- [Records]:
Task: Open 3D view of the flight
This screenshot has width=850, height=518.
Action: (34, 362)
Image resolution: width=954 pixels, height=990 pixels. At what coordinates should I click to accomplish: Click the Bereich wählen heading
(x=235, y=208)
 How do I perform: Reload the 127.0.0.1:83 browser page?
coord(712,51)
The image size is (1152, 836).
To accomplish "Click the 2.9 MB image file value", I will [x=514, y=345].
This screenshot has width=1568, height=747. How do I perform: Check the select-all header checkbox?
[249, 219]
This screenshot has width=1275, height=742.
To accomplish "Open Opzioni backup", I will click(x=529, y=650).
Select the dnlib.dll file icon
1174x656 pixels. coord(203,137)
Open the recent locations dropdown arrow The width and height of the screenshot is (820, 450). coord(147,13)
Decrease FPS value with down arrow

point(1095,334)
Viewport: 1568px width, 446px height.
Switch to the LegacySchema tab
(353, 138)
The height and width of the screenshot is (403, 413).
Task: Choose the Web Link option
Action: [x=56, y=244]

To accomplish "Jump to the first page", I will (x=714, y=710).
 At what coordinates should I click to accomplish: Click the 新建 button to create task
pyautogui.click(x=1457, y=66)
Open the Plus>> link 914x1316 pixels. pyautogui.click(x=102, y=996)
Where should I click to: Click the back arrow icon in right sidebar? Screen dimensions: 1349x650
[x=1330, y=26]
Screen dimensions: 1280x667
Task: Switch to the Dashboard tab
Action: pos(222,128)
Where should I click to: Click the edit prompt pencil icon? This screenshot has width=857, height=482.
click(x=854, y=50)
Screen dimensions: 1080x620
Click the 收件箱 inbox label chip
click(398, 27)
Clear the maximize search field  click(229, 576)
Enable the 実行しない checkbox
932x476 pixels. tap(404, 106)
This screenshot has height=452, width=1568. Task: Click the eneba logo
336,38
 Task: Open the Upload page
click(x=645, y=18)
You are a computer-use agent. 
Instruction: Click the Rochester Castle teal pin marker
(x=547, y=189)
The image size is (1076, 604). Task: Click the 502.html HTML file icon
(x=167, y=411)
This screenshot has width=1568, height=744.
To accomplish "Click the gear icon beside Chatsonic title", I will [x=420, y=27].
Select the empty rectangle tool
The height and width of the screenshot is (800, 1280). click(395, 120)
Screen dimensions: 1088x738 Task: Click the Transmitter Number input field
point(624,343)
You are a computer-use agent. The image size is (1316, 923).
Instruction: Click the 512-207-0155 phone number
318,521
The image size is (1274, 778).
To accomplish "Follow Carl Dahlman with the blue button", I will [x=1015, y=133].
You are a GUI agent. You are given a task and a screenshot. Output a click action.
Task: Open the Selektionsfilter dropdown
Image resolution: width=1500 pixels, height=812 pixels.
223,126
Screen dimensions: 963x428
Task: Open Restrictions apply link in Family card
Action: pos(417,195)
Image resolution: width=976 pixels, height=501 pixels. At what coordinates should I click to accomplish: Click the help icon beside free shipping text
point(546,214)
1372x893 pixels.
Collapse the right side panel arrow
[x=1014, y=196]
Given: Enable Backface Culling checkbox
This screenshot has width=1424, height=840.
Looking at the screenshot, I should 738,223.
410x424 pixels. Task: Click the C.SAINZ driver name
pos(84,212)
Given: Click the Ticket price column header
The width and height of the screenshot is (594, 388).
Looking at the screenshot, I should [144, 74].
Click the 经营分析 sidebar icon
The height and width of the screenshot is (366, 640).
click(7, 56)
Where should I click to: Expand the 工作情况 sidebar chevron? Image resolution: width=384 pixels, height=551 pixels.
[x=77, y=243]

- [Work required]: Your task is to copy each line of the data above that holds "dropdown".

- [Result below]:
Open the recent locations dropdown arrow The width and height of the screenshot is (820, 450). coord(147,13)
Task: Open the Selektionsfilter dropdown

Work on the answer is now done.